▸ **Problem to work on**: Extend the commentary below on Sri Lanka's political parties, starting after its last sentence.

▸ **Document section**:
..........

Then we have UNP, the political party formed by local apostles of free-market capitalism now promising all-out welfare state. The horrendous tax policy enacted by the UNP during the last four years has destroyed its reputation as the "business friendly" political party. Its blatant disregard for national security marred with its proven incompetence in the domain has caused the party's traditionally right-wing core to look for alternatives. The UNP is no longer represent the brand of DS, John Kotelawala, or JR anymore. Rather it has reduced to an unholy union of far-left liberals and confused capitalists suffering from some identity conflict.

The next option, we have brand-new SLPP backing Gotabaya Rajapaksa. It has many influential political figures, including the party leader Mahinda Rajapaksa, who like to identify themselves as "left-wingers" (Vamanshika) or "progressives" (Pragathisheeli). It is doubtful whether single SLPP leaders have anything to do with those ideologies, but clearly, Gotabaya Rajapaksa has no bearing in them.

His economic policies promote free-market capitalism while ensuring solid protection for the needy; he believes in a meritocracy; his policies are more pragmatic than idealistic; he gives prominence to national security and conserving national identity. His catchphrases are abundant with keywords such as "productivity", "efficiency", "opportunity", "discipline", "security", "values", "prosperity", "development" and alike. Gotabaya Rajapaksa is a perfect fit for a center-right politician; a school thought extremely popular in developed countries.

..........

▸ **Data to examine**:
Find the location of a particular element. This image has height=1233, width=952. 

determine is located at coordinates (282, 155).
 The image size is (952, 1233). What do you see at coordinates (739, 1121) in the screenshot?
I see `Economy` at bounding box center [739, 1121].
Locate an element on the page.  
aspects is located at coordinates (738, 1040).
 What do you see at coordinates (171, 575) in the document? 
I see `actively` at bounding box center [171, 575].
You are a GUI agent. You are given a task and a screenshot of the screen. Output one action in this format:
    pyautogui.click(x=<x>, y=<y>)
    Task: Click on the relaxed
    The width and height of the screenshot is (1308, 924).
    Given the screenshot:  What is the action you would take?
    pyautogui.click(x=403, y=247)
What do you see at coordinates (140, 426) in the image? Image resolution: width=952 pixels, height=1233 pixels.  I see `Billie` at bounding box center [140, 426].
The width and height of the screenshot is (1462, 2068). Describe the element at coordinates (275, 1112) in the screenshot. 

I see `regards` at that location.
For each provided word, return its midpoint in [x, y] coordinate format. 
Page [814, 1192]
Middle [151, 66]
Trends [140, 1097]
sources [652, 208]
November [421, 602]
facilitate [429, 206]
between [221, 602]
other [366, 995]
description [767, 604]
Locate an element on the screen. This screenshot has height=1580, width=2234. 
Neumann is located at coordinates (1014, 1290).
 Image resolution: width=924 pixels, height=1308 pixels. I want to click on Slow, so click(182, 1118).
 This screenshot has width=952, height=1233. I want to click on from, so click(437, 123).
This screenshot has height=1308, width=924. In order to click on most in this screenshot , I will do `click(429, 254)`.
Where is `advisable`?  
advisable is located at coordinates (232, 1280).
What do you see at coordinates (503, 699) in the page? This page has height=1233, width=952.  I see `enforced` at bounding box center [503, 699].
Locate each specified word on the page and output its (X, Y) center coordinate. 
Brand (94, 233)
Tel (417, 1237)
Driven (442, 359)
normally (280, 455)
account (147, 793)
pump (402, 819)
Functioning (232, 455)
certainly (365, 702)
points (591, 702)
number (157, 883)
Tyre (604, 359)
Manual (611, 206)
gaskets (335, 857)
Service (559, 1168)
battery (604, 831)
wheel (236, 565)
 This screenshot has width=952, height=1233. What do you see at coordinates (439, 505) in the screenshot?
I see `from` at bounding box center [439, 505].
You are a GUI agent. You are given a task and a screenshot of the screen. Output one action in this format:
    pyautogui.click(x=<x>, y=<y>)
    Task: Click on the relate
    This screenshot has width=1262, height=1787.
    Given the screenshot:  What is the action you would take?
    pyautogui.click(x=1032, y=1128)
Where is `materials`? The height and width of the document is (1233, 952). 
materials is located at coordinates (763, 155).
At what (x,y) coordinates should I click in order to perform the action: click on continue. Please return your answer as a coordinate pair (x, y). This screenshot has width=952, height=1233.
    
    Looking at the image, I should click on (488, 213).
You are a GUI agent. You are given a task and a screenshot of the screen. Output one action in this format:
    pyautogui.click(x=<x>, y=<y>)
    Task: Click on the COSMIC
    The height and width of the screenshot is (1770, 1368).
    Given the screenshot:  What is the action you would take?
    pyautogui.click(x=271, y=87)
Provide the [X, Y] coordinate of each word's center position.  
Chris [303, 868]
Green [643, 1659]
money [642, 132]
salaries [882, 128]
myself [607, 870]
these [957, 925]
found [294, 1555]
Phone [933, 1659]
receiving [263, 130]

..........

▸ **Response area**:
Perhaps the best way for us to choose the right candidate without succumbing to ancestral political loyalties is to clarify our inclination in the political spectrum. The spectrum referred here is the one that lies between far-left and far-right ideologies. And you do not have to be a pundit in political ideologies to do that.

Perhaps answering a few simple questions would do.

• Do you value individual freedom, your freedom to engage in enterprise, be affluent, and successful through your merit? If "yes" you place yourself in the right of the spectrum.

• You support free education and free healthcare but still believe that private universities and hospitals will provide more opportunities for the public? If "yes," you come close to the center-right.

• You believe national security is paramount for the stability of the nation, believes in a unitary state, but still, believe that lot to be done to achieve national reconciliation.

For example, if you are Sinhalese, you do not go berserk when you see street signs in Tamil speaking areas give prominence to the Tamil language, or if you are Tamil, you do not think that you should live in an ethnically pure Tamil homeland. If you are a Muslim, you are opposed Arabization of your community. If "yes," you solidify your position in the center-right.

If you believe in a welfare state, with a colossal government focusing mainly on managing welfare projects than promoting economic development, you place yourself in the center-left. If you believe in government-controlled resources and place no value in the culture, you are going towards far-left. If you think your race or religion must make you superior to the others, and you disregard the existence of needy communities, you are going towards far-right.

Once you know your stand, it will not be difficult to decide on the right course of action currently available to you. Finally, effective solutions for problems address reality, not the ideology. We need leaders who can unite us in finding solutions, balance the interests of all, and find common ground to move the country forward. People seeking power with unrealistic promises, pandering to extremist special interest groups will only reverse our progress. If you care, you will not waste your vote, not this time.